Determine which lines of the records include the word "label", and copy them.

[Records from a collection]
::::::::::
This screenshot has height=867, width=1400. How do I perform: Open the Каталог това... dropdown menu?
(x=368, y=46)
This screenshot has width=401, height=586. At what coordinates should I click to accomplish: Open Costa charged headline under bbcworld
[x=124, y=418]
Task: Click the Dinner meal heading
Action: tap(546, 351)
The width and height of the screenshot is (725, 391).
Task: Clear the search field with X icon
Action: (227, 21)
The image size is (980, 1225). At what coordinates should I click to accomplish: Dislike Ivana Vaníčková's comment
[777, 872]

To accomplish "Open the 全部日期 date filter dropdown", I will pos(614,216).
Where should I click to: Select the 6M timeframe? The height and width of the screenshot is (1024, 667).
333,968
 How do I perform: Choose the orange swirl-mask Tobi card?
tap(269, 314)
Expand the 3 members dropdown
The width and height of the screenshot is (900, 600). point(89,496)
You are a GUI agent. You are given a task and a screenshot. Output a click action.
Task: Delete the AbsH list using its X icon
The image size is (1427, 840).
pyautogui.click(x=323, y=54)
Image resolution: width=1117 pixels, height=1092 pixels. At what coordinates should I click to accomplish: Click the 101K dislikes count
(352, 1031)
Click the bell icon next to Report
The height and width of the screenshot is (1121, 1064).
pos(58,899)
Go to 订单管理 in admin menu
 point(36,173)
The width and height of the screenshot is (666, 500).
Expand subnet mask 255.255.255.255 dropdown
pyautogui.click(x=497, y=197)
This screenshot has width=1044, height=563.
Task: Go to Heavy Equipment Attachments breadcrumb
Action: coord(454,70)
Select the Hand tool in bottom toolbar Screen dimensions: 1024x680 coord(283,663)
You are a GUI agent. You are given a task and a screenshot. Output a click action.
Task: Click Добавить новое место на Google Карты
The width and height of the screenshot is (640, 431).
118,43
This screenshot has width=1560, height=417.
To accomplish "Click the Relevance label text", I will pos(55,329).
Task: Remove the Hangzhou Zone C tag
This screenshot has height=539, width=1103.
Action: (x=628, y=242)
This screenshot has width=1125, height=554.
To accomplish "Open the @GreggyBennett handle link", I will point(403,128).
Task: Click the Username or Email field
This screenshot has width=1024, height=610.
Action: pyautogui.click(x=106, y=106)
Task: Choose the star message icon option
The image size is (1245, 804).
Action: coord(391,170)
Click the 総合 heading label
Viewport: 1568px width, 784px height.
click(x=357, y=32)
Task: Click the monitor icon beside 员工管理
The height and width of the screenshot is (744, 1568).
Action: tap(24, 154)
::::::::::
- Written response -
To accomplish "Click the Relevance label text", I will pos(55,329).
Click the 総合 heading label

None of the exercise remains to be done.